[[ DATA FOR THE TASK, beginning ]]

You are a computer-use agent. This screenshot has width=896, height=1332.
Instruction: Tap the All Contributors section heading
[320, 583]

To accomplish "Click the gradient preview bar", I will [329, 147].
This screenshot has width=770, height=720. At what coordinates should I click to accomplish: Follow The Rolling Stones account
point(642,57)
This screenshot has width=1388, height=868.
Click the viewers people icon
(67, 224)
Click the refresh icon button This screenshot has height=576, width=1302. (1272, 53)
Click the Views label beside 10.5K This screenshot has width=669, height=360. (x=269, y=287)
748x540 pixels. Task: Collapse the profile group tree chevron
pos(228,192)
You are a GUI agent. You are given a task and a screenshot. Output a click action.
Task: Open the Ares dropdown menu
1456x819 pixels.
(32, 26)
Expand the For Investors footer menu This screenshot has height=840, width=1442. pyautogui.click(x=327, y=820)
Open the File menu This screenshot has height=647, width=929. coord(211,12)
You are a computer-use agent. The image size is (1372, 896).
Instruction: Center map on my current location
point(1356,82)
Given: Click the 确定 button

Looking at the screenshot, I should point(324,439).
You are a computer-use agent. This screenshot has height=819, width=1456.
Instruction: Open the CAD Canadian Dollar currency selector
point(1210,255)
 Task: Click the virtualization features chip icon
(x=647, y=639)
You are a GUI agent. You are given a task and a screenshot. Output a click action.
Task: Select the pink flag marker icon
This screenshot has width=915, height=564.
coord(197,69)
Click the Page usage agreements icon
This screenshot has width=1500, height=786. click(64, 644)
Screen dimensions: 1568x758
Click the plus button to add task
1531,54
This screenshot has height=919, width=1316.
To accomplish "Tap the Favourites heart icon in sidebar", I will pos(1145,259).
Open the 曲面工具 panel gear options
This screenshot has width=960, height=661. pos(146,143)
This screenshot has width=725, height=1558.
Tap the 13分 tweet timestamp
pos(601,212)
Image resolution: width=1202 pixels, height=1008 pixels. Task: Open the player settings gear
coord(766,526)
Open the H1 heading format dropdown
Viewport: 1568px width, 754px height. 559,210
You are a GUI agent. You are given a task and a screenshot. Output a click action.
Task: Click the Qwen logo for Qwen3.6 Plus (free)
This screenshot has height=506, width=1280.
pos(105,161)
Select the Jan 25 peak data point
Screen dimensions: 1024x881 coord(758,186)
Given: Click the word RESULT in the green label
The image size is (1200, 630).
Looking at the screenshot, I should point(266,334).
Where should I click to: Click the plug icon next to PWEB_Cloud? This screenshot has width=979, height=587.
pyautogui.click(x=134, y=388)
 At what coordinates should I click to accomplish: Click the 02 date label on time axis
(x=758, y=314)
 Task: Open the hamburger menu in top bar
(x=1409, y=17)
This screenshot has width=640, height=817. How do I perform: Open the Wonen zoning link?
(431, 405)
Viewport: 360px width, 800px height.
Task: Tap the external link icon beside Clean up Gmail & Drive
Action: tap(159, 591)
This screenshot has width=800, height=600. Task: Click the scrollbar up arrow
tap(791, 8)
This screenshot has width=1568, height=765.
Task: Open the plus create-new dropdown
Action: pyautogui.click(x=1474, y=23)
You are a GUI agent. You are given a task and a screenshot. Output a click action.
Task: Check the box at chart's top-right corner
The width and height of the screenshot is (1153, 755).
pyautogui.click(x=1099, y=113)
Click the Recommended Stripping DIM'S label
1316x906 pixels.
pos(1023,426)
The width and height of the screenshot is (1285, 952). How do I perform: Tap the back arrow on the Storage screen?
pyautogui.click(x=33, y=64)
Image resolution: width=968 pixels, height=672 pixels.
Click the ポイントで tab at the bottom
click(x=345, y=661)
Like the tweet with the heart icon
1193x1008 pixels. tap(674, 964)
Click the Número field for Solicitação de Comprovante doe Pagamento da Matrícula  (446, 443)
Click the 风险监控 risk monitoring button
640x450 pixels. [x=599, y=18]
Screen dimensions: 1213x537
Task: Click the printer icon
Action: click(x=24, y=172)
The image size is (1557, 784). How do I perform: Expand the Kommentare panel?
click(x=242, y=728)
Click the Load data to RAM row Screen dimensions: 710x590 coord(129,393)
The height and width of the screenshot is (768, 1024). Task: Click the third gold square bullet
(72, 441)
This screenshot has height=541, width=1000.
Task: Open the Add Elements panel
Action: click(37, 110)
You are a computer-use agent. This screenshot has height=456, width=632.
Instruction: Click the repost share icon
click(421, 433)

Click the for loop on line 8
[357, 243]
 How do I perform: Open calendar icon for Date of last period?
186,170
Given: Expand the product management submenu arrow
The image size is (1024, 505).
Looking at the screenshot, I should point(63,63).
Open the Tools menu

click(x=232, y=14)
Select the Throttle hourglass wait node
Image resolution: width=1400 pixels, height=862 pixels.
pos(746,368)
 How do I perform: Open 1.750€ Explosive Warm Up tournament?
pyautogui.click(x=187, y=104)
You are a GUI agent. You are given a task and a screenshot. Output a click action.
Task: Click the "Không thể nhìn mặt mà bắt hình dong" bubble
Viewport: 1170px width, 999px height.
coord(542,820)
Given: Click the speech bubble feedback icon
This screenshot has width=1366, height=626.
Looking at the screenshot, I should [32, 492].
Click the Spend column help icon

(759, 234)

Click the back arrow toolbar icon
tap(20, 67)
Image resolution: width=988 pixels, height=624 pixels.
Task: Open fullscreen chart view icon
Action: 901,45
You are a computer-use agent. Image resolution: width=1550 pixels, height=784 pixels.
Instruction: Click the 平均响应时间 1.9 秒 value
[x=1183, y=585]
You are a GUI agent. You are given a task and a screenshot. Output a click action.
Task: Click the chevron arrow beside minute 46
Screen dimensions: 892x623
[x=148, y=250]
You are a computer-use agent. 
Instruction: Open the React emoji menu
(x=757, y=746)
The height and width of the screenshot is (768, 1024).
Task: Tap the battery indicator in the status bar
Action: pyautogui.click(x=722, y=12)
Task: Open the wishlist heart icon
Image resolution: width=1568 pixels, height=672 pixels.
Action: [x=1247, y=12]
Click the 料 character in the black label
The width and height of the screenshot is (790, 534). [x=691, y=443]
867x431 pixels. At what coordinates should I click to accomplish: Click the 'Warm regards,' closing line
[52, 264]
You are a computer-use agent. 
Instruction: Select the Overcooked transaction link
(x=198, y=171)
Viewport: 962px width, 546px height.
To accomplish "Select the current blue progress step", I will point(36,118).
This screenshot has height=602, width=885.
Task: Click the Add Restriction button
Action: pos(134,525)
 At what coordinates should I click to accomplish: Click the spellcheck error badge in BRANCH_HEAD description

[[ DATA FOR THE TASK, end ]]

Could you restate, word for word, the lines above from the one with "This screenshot has height=919, width=1316." to the one with "Task: Click the Qwen", both included?

This screenshot has height=919, width=1316.
To accomplish "Tap the Favourites heart icon in sidebar", I will pos(1145,259).
Open the 曲面工具 panel gear options
This screenshot has width=960, height=661. pos(146,143)
This screenshot has width=725, height=1558.
Tap the 13分 tweet timestamp
pos(601,212)
Image resolution: width=1202 pixels, height=1008 pixels. Task: Open the player settings gear
coord(766,526)
Open the H1 heading format dropdown
Viewport: 1568px width, 754px height. 559,210
You are a GUI agent. You are given a task and a screenshot. Output a click action.
Task: Click the Qwen logo for Qwen3.6 Plus (free)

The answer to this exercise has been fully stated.